Archive for April, 2010

SEC wants prospectus source code to be published

April 23rd, 2010 No comments

The US Securities and Exchange Commission are proposing new rules involving the prospectuses for public offerings of asset-backed securities including publishing the source code used to calculate the contractual cash flow provisions.

Requiring that the source code used to perform the financial modeling for a prospectus be made available is an excellent idea. A prospectus document contains a huge number of technical details and more importantly for anybody trying to understand the thinking behind it, a lots of assumption.

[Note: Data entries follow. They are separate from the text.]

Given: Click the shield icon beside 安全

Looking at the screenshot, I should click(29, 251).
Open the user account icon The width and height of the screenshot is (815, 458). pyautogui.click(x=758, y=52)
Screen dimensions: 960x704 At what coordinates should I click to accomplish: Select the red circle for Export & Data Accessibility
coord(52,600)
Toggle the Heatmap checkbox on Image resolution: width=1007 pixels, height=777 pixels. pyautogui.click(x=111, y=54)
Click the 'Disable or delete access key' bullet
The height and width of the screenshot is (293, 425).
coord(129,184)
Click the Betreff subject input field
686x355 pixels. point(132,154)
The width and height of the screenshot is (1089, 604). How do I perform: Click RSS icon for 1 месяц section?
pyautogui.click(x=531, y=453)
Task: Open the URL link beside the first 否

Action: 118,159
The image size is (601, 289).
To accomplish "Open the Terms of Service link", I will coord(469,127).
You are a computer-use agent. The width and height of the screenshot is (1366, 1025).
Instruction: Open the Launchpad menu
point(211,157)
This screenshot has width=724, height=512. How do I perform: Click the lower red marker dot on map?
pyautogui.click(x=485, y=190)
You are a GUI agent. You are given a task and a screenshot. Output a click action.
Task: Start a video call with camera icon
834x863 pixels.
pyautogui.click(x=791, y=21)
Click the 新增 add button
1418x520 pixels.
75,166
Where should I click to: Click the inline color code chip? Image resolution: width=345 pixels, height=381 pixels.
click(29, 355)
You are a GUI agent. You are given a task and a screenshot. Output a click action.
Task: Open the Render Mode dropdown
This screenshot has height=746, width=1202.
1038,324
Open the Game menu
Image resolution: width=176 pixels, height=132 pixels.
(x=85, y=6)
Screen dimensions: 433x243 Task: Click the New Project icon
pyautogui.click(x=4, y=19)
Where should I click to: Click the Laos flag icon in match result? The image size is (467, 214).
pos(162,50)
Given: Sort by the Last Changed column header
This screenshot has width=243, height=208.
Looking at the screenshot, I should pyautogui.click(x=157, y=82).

Writing a program requires that all necessary details be enumerated and appropriately connected together and more importantly creating code that can be meaningfully executed usually means making explicit any assumptions that were previously implicit.

There are parallels here with having access to the source code and data used to make climate predictions.

The authors of the proposals are naive to think that simply requiring source to be written in a language for which there is an open source implementation (i.e., Python) is all they need to specify for others to duplicate the program output generated by the proposer (I have submitted some suggestions to the SEC about the issues that need to be addressed). The suggestions that a formally defined language be used is equally naive.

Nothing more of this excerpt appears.